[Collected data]
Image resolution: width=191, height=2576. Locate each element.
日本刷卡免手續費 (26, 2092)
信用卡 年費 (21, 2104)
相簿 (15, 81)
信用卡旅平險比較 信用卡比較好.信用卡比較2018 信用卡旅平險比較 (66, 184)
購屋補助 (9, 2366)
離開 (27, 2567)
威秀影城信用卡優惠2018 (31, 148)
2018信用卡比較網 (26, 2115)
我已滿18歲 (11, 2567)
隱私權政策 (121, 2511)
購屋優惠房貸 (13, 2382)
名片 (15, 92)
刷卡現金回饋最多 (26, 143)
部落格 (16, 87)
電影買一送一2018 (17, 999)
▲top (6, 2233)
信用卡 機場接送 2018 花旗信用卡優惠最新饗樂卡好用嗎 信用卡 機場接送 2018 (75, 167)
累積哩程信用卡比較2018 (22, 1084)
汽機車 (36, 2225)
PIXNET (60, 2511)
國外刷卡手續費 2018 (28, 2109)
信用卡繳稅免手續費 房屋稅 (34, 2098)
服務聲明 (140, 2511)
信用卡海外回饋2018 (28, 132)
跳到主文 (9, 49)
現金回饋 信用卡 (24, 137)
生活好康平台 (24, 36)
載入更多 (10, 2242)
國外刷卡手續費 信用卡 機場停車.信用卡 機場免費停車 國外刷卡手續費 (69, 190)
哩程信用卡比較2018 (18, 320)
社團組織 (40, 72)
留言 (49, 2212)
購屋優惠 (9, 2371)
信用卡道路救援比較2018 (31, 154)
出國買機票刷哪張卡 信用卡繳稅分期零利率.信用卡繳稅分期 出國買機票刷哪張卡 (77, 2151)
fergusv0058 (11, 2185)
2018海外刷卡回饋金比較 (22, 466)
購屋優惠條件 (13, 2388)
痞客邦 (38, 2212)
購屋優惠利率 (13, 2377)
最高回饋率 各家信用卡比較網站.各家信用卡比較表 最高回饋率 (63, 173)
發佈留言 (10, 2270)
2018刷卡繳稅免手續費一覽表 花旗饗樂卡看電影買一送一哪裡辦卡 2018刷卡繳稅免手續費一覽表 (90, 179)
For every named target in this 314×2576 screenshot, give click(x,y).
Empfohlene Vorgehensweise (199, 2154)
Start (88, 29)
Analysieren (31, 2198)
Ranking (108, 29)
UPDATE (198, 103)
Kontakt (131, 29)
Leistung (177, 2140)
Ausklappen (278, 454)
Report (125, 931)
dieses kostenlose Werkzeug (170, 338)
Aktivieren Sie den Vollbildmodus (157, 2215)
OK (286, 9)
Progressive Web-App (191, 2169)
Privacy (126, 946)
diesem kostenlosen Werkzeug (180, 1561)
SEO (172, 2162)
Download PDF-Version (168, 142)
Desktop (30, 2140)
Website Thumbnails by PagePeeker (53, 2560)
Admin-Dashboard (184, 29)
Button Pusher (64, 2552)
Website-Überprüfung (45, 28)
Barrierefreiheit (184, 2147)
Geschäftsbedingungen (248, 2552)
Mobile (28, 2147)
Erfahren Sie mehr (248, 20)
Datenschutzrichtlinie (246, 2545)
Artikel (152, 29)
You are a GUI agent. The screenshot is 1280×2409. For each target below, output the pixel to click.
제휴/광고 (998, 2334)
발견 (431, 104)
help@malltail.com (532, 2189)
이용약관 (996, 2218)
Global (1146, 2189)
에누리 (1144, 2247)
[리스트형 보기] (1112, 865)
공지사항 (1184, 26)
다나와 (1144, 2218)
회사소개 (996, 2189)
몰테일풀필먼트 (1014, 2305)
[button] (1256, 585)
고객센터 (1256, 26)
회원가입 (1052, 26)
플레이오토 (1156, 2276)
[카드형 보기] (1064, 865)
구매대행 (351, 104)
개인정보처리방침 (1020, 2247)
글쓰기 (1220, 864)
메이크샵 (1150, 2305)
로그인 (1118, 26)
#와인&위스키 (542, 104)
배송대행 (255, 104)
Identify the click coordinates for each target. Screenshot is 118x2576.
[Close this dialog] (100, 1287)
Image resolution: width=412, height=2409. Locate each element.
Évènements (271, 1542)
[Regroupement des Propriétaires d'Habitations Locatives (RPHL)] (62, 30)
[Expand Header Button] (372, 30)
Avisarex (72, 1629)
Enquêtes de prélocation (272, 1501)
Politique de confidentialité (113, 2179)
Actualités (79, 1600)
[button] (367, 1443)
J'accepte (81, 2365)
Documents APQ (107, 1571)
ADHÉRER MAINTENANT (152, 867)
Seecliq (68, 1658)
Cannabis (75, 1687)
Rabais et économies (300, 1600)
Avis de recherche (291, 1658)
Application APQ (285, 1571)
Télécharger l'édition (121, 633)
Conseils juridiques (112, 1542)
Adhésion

BRIEF
All that is needed is the exact run of lines above from the line containing "我已滿18歲 (11, 2567)" through the line containing "dieses kostenlose Werkzeug (170, 338)", both of them included.

WORKED SOLUTION
我已滿18歲 (11, 2567)
隱私權政策 (121, 2511)
購屋優惠房貸 (13, 2382)
名片 (15, 92)
刷卡現金回饋最多 (26, 143)
部落格 (16, 87)
電影買一送一2018 (17, 999)
▲top (6, 2233)
信用卡 機場接送 2018 花旗信用卡優惠最新饗樂卡好用嗎 信用卡 機場接送 2018 (75, 167)
累積哩程信用卡比較2018 (22, 1084)
汽機車 (36, 2225)
PIXNET (60, 2511)
國外刷卡手續費 2018 (28, 2109)
信用卡繳稅免手續費 房屋稅 (34, 2098)
服務聲明 (140, 2511)
信用卡海外回饋2018 (28, 132)
跳到主文 (9, 49)
現金回饋 信用卡 (24, 137)
生活好康平台 (24, 36)
載入更多 (10, 2242)
國外刷卡手續費 信用卡 機場停車.信用卡 機場免費停車 國外刷卡手續費 (69, 190)
哩程信用卡比較2018 (18, 320)
社團組織 (40, 72)
留言 (49, 2212)
購屋優惠 (9, 2371)
信用卡道路救援比較2018 (31, 154)
出國買機票刷哪張卡 信用卡繳稅分期零利率.信用卡繳稅分期 出國買機票刷哪張卡 (77, 2151)
fergusv0058 (11, 2185)
2018海外刷卡回饋金比較 (22, 466)
購屋優惠條件 (13, 2388)
痞客邦 (38, 2212)
購屋優惠利率 (13, 2377)
最高回饋率 各家信用卡比較網站.各家信用卡比較表 最高回饋率 (63, 173)
發佈留言 (10, 2270)
2018刷卡繳稅免手續費一覽表 花旗饗樂卡看電影買一送一哪裡辦卡 2018刷卡繳稅免手續費一覽表 (90, 179)
For every named target in this 314×2576 screenshot, give click(x,y).
Empfohlene Vorgehensweise (199, 2154)
Start (88, 29)
Analysieren (31, 2198)
Ranking (108, 29)
UPDATE (198, 103)
Kontakt (131, 29)
Leistung (177, 2140)
Ausklappen (278, 454)
Report (125, 931)
dieses kostenlose Werkzeug (170, 338)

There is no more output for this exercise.